Hepatitis B (formerly known as serum hepatitis) is a liver disease caused by a virus. The disease is fairly common. Hepatitis B virus can be found in the blood and, to a lesser extent, saliva, semen and other body fluids of an infected person. It is spread by direct contact with infected body fluids, usually by needle stick injury or sexual contact. Hepatitis B virus is not spread by casual contact. Childhood immunization is recommended.
In 2015, Oregon published its first viral hepatitis epidemiologic profile - Viral Hepatitis in Oregon (pdf) - in collaboration with an advisory group that included other OHA programs and state agencies, local health departments, academic partners, health systems, community-based agencies and community members.

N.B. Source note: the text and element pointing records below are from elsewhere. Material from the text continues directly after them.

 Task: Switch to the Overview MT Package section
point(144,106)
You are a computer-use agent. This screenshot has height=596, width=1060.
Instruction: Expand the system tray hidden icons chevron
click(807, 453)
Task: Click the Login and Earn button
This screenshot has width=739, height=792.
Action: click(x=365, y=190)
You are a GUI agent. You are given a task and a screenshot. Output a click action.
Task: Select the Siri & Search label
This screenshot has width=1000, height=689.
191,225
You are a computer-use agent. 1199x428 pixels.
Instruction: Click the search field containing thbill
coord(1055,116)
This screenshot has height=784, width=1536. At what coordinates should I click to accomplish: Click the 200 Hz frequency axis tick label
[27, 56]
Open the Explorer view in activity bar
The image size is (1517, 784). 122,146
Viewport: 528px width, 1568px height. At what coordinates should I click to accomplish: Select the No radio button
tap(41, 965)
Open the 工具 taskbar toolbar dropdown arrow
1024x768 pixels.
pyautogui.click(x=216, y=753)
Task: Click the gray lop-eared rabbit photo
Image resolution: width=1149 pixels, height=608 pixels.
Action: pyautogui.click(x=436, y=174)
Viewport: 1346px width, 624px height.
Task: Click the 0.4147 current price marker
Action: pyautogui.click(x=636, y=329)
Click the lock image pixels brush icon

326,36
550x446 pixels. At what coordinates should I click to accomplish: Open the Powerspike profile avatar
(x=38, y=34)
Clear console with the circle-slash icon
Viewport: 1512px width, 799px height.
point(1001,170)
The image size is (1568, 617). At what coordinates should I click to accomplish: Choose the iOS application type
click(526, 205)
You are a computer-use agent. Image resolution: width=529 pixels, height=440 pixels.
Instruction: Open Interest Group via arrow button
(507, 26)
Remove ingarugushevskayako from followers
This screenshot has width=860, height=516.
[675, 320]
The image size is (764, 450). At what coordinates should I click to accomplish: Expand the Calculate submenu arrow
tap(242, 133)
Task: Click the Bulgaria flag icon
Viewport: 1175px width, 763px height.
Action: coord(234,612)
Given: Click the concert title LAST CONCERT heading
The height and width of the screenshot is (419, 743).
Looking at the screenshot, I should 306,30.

The goals of the report are to increase public and professional awareness of screening recommendations for treatment of HCV; provide useful data to local health departments, other state agencies, and health care providers and systems for planning purposes; and inform policies for viral Hepatitis prevention and care.
What is required?
Health Care Providers and Clinical Laboratories
Health care providers and clinical laboratories are required by law to report cases and suspect cases of both acute and chronic Hepatitis B to local health departments within one working day of identification.
Children in the communicable stages of Hepatitis B may be excluded (OAR 333-019-0019) from attending school or day care if, in the opinion of the local health officer, the child poses an unusually high risk to other children (e.g., exhibits uncontrollable biting or spitting). If sufficient measures have been taken to prevent transmission, or the disease is no longer communicable, worksite, child-care and school restrictions can be removed (OAR 333-019-0014) by the local public health authority.